2-D Joint High-Resolution ISAR Imaging With Random Missing Observations via Cyclic Displacement Decomposition-Based Efficient SBL

In this article, the efficient sparse Bayesian learning (SBL)-based 2-D joint high-resolution inverse synthetic aperture radar (ISAR) imaging approach with random missing observations in both the range-frequency and slow-time domains caused by frequency agility and pulse repetition interval (PRI) jitter is proposed. First, the target return signal model containing the translational motion caused envelope migration and phase error and rotation caused range spatial-variant phase error (RSVPE) with 2-D randomly missing observations is established. Next, considering the rotation caused RSVPE needs to be estimated and compensated for each range cell individually in the range domain, the modified conditional mean estimator-based missing observations recover method and its fast implementation method based on fast Fourier transform (FFT) is designed. Following, the SBL-based cyclic iteration approach is proposed to recover missing observations, estimate target motion parameters and compensate for the translational motion and RSVPE, and achieve the focused and cross-range scaled ISAR image.
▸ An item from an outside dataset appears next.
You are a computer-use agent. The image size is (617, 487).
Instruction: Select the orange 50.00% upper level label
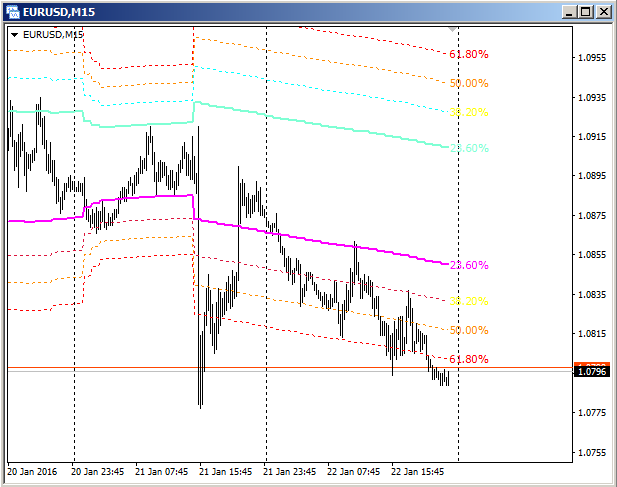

In addition, to alleviate the computational complexity increase caused by data filling for SBL, a novel low cyclic displacement rank decomposition (LCDRD) for the Toeplitz-block-Toeplitz (TBT) structured covariance matrix of the completed observations in SBL is proposed and applied to design efficient SBL-based ISAR imaging algorithms for two different types of observations. Finally, the effectiveness of the proposed algorithms is validated using both simulated and measured data.